I think the constant keyword is what I wanted :) with that, all accesses are cached on chip and read much faster, am I correct? Because a read from a global takes 600 clock cycles or so, I really want to take that out Each thread accesses arbitrary random positions in the array multiple times, so I can’t really use coallesence (sp) or spatial locality…
Indeed, constant memory is cached, and will boost the performance significantly compared to straight global memory.
However, to optimize to the next level, you need to be aware that constant memory performs optimally only when all threads in a warp are reading the same value from constant memory. (it’s just the way the cache was built). If your many threads are reading randomly from the data as you say, you may find better performance to do a coalesced load of those ~100 floats into shared memory at the beginning of the kernel and then read randomly from that shared memory. This will likely be faster than constant memory for random reads from thread to thread
I.e. (assuming a 1-D block)
__global__ void kernel(..... float *d_const, int num_const)

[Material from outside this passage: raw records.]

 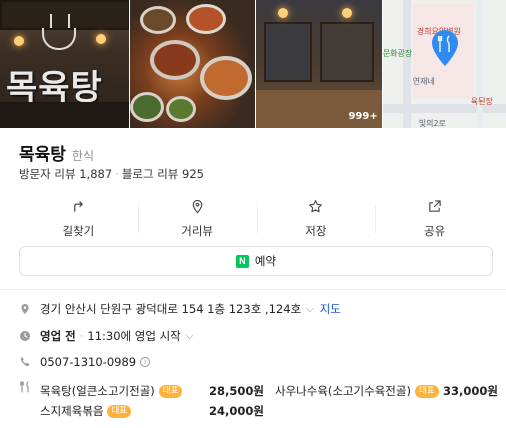 I want to click on place-category: 한식, so click(x=83, y=156).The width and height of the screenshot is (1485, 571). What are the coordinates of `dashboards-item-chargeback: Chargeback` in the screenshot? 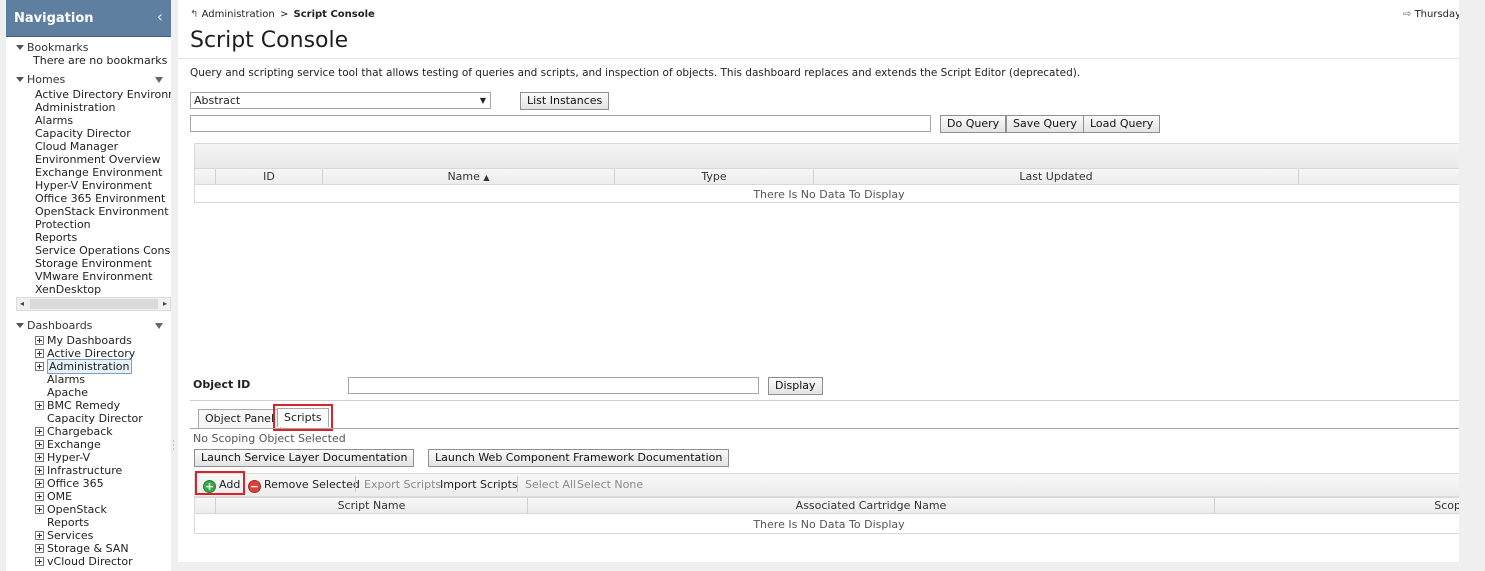 It's located at (74, 432).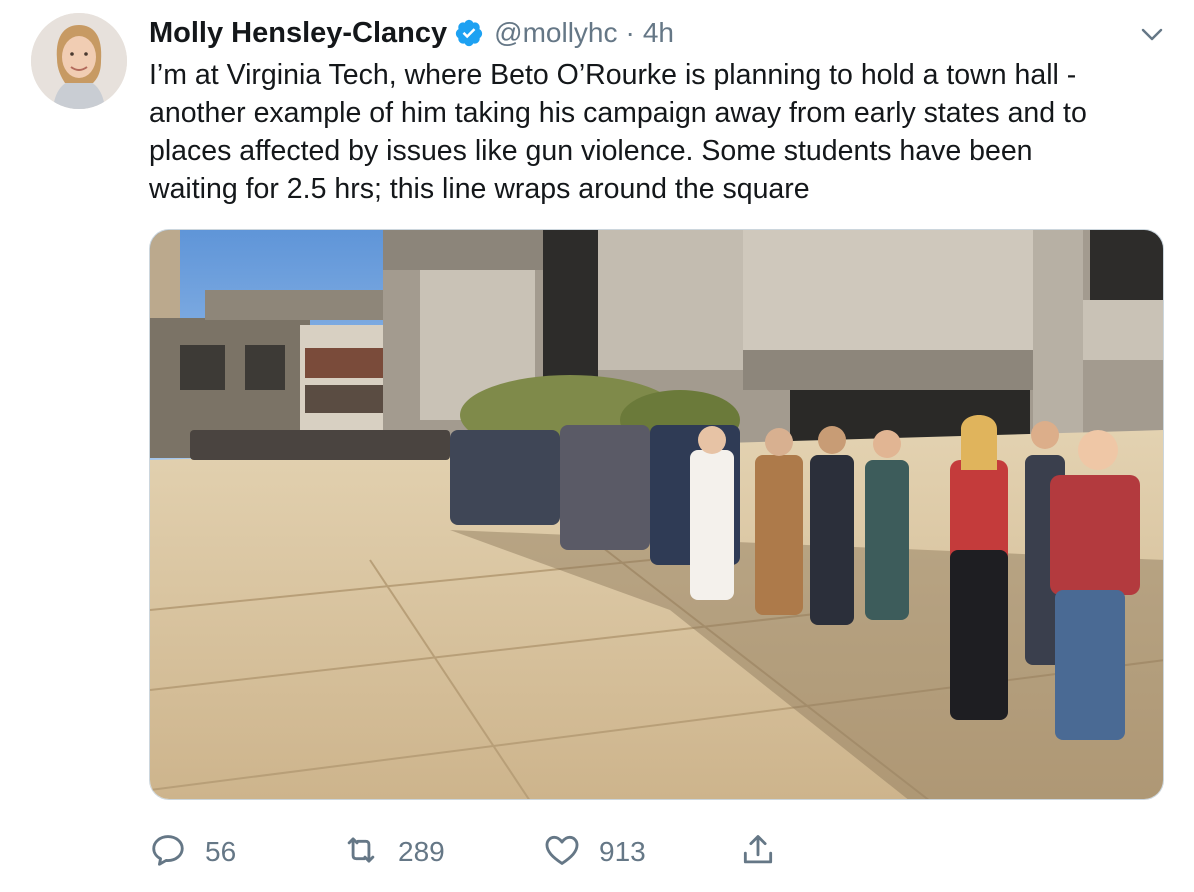  What do you see at coordinates (594, 852) in the screenshot?
I see `like-button: 913` at bounding box center [594, 852].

extern __shared__ float c_const;
// load the const data in a sliding window
for (unsigned int start = 0; start < num_const; start += blockDim.x)
if (start + threadIdx.x < num_const)
c_const[start + threadIdx.x] = d_const[start + threadIdx.x]; // fully coalesced load
// continue with existing kernel reading from c_const instead of d_const.
Oh. The for loop is there because I copied and pasted that code from a kernel where I do something similar. In that case, the array can potentially be larger than the block size, so the for loop is to populate all elements of the array blockDim.x elements at a time. So I’m just programming for the general case. If you know your array is to be fixed at 100 elements, you can simplify the code a bit by using a static shared array and always remembering not to make your block size smaller than 100.